In court papers, Paxton said that he has learned that "on or about Thursday, December 3, or Friday, December 4, a group of Syrian refugees are scheduled to arrive in Texas."
He said that the International Rescue Committee intends to help resettle the refugees in Dallas. Paxton said that the Refugee Act of 1980 requires that the federal government "shall consult regularly" with state and local governments and private nonprofit voluntary agencies concerning the intended distribution of refugees and the government has failed to do so.
"While Texans are compassionate to our core, and take in more refugees than any other state, significant security concerns have been raised about President Obama's plans to admit 10,000 Syrian refugees this fiscal year, nationwide," Paxton said in a statement. "The federal government's stated inability to run effective background checks on these refugees, entering the United States from one of the world's most potent hotbeds of terrorism, puts all Texans at risk."
Paxton said the federal government has not fulfilled their burden to consult with Texas ahead of the refugee relocation.
"The point of this lawsuit is not about specific refugees, it is about protecting Texans by ensuring that the federal government fulfills its obligation to properly vet the refugees and cooperate and consult with the state," he said.
The International Rescue Committee said in a statement that it has "worked in coordination with Texas officials for 40 years."
"Refugees are victims of terror, not terrorists, and the families we help have always been welcomed by the people of Texas," it said. "The IRC acts within the spirit and letter of the law, and we are hopeful that this matter is resolved soon."

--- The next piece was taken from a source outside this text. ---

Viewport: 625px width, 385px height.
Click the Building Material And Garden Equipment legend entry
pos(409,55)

Legal experts say that the federal government has broad discretion concerning who gets to come into the country and that the states cannot block their borders, although they can make things more complicated.

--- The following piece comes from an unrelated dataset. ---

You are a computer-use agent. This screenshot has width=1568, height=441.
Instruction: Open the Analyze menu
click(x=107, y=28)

Supporters of the refugees say that Paxton misunderstands federal law.
"The state is itself failing to 'cooperate' with the federal program and the local agencies," said Omar Jadwat of the ACLU's Immigrants' Right Project yesterday when Texas threatened legal action.

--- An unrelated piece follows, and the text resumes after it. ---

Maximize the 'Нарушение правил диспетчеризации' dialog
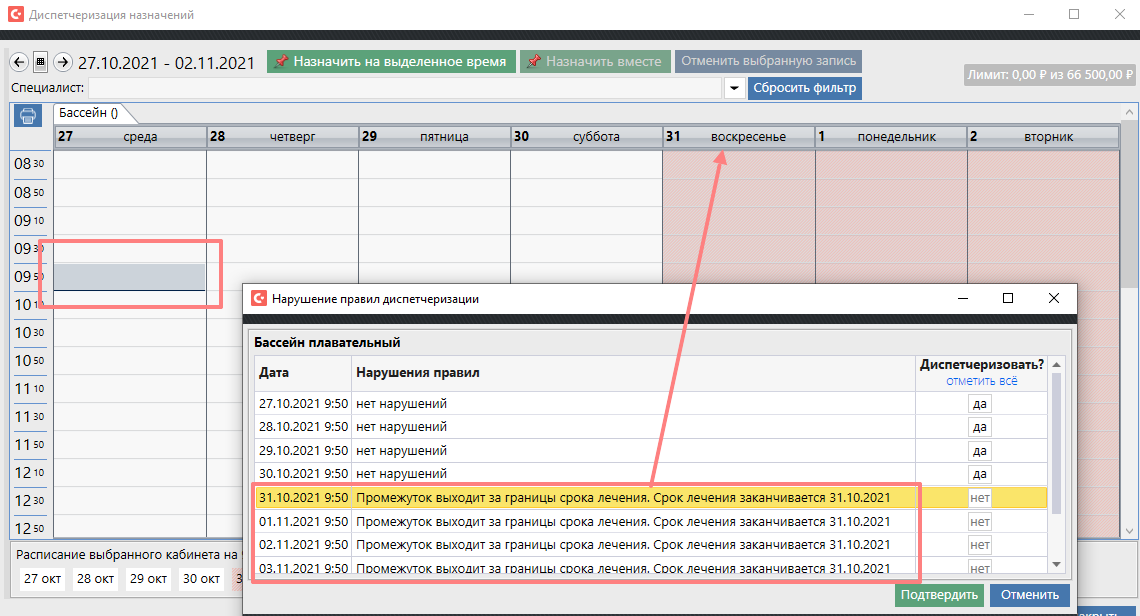This screenshot has height=616, width=1140. tap(1008, 298)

"The provision the state is relying on doesn't say cooperation is a one-way street -- that the state calls the shots and others fall in line," Jadwat said. "It talks about various entities, including the state, cooperating 'with one another.' If that's not happening here, it's because of the state's immoral, illegal and unconstitutional policy of discriminating on the basis of national origin -- not because of any failure of the agencies to do their part."